Pena and Gary work for Project Absentis, a nonprofit organization that works to assist and support law enforcement agencies in their investigation. The project deems itself as the bridge between the family of the missing and the officials that work diligently on cases like Jason's.
Law enforcement is hesitant to secure a geofencing warrant due to privacy concerns of people in the area and the fact that a crime hasn't truly taken place. Without a crime, fourth amendment concerns prevent officials from obtaining a geofencing warrant.
"It's just a matter of privacy for those in the area," Pena said.
The warrant would be a tremendous help, Pena said, and using geofencing could see who, if anyone, was around during the time of Jason's crash.
Speculation online regarding Jason's whereabouts has circulated since his disappearance. Facebook discussion groups have openly theorized and examined the facts of the case. Kent said he is unsure of what to do with the mix of fact and fiction surrounding the theories of his son's disappearance.
"I simply don't know. I wish I knew but I really don't," Kent said. "I've just heard so much about so many different things. I don't think it was a Bigfoot and I don't think it was aliens. Some of the theories are, particularly for young adults, you know, running away from home or something like that. That's not Jason. He wouldn't do that."

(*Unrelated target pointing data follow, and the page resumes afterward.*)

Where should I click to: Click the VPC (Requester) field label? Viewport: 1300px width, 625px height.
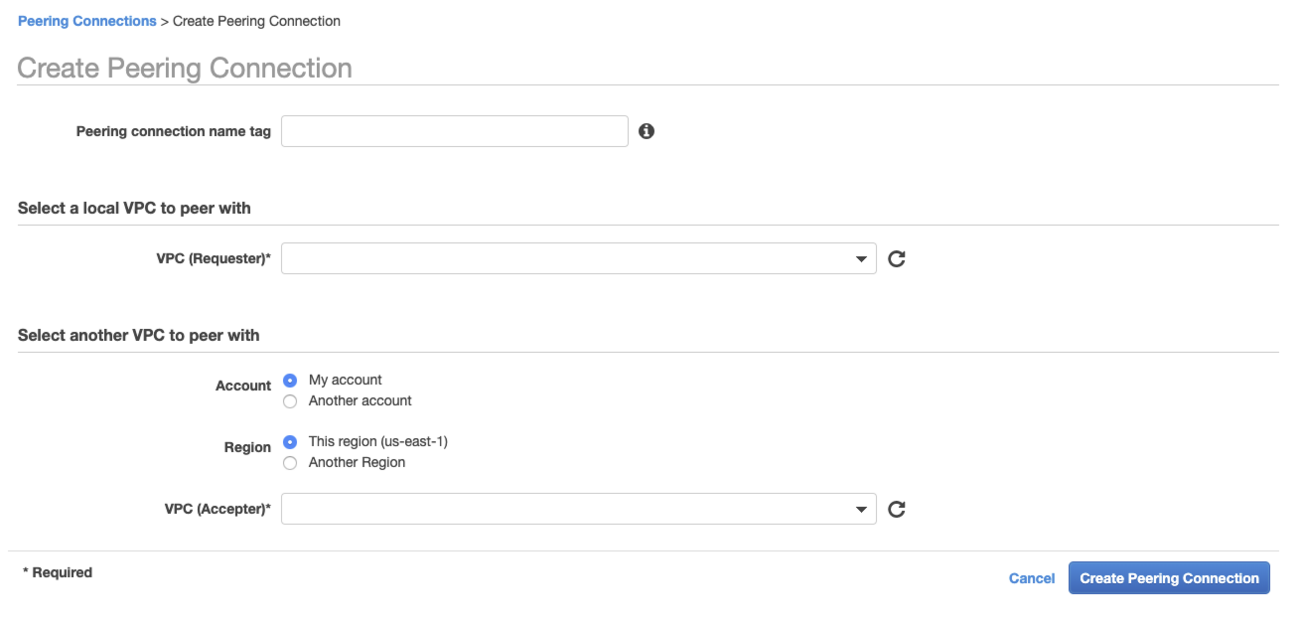213,259
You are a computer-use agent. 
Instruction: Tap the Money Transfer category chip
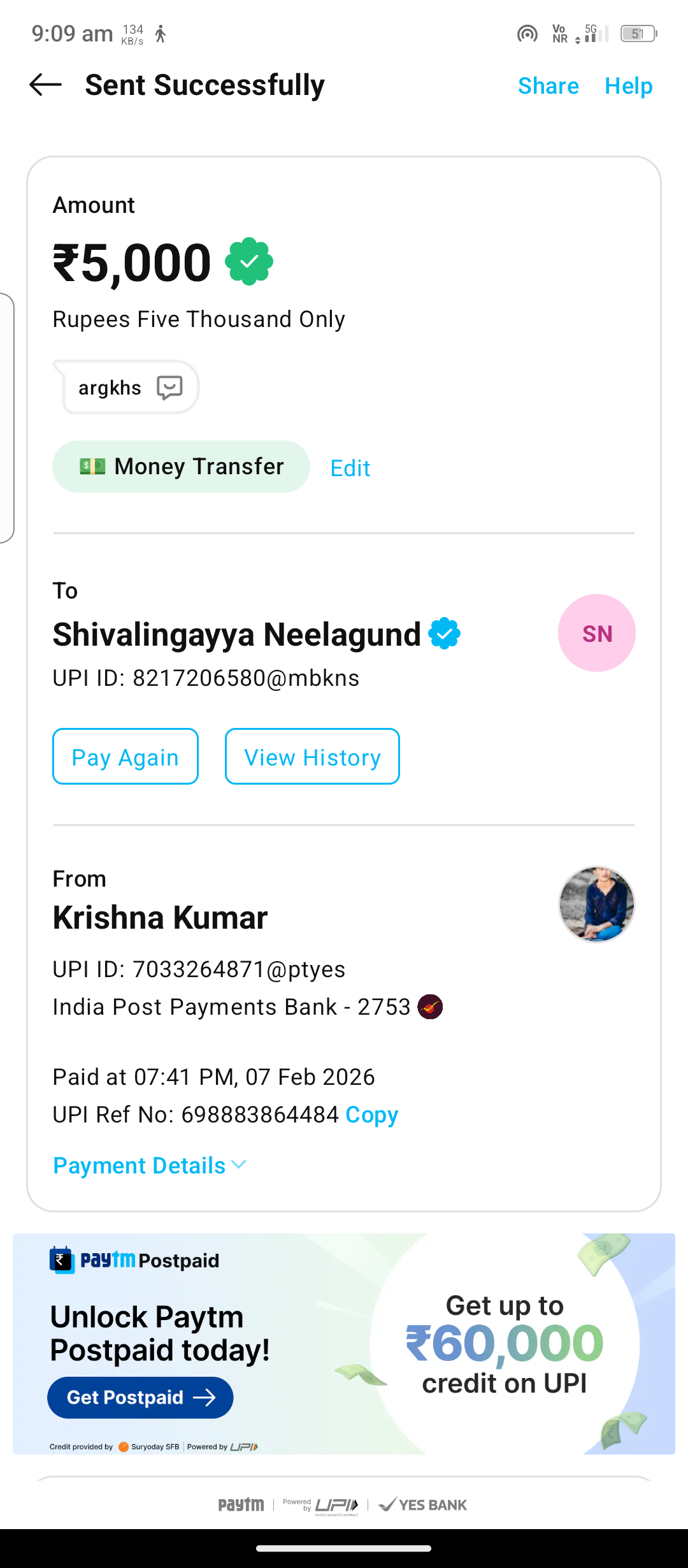point(181,467)
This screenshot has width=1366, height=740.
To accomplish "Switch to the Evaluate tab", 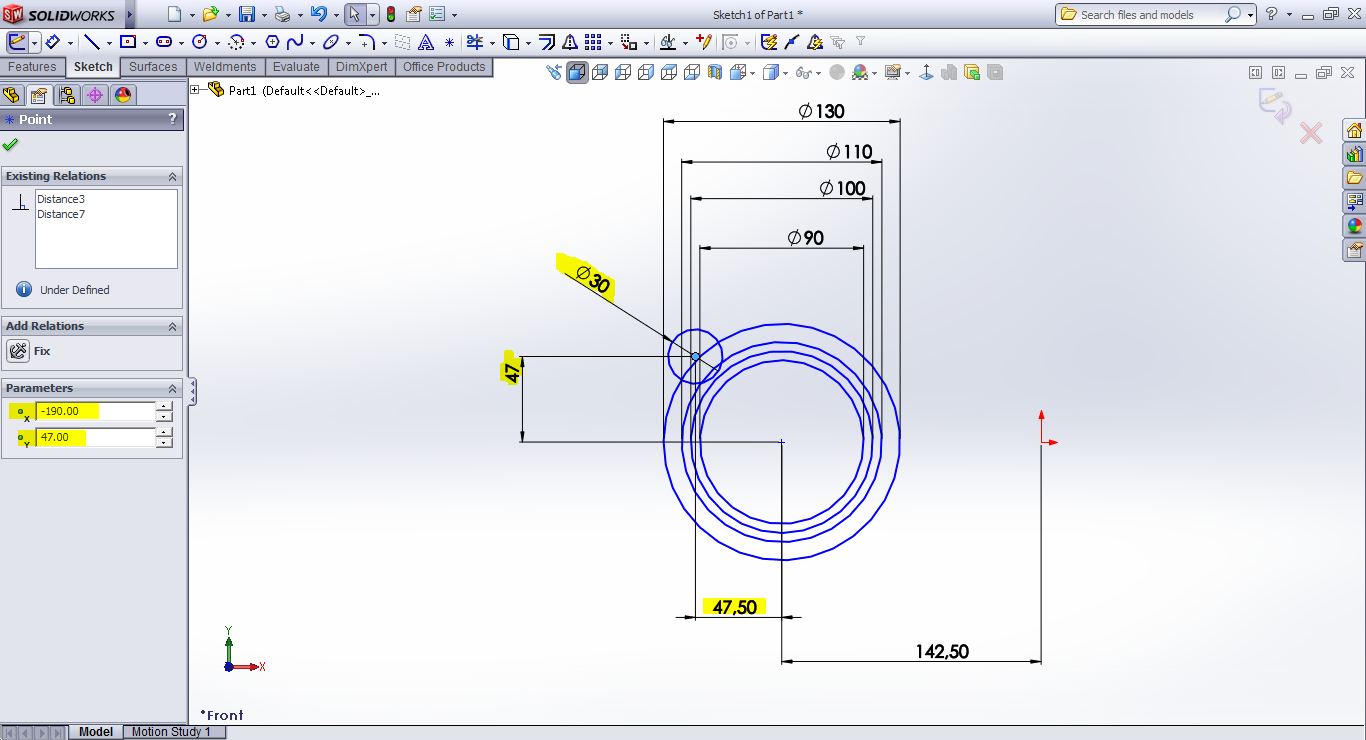I will [296, 67].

Voice for the Voiceless, a nonprofit organization working closely with Jason's case, has been searching for the 21-year-old for several months. The newly founded organization is also working with other missing person cases within the state of Texas.
The group works to bring awareness to various missing person cases by creating Facebook groups to help spread the word. Voice for the Voiceless also works with True Crime Sisters, a missing person research group, which initially led to its connection to Jason.
"Our group just wants to make sure that this family has justice and answers and what's done in the dark will come to light," Voice for the Voiceless Founder Whitney Sich said. "This isn't going to end until we get answers for the family. So, we're just going to keep talking about [Jason] and sharing his memory until we find answers for him."
With the holiday season being closely related to Jason's disappearance, Kent said it's a difficult period for him, his wife and children. He encourages other families to appreciate the time spent together as it is what they will remember most.
Over a year after Jason went missing, he is still remembered and honored by his family and community. Kent said his son is funny, quirky and a person who knows God. Despite the emotional hardships he and his family have faced, Kent reflects back on his time with his son with joy.
"We're grateful for all the memories we have," Kent said.
Anyone with additional information regarding the disappearance of Jason Landry is encouraged to contact Capt. Jeff Ferry at 512-398-6777 Ext. 4516 or investigator Abel Pena at 210 954-1476.
Anonymous tips can be sent to 726-777-1359.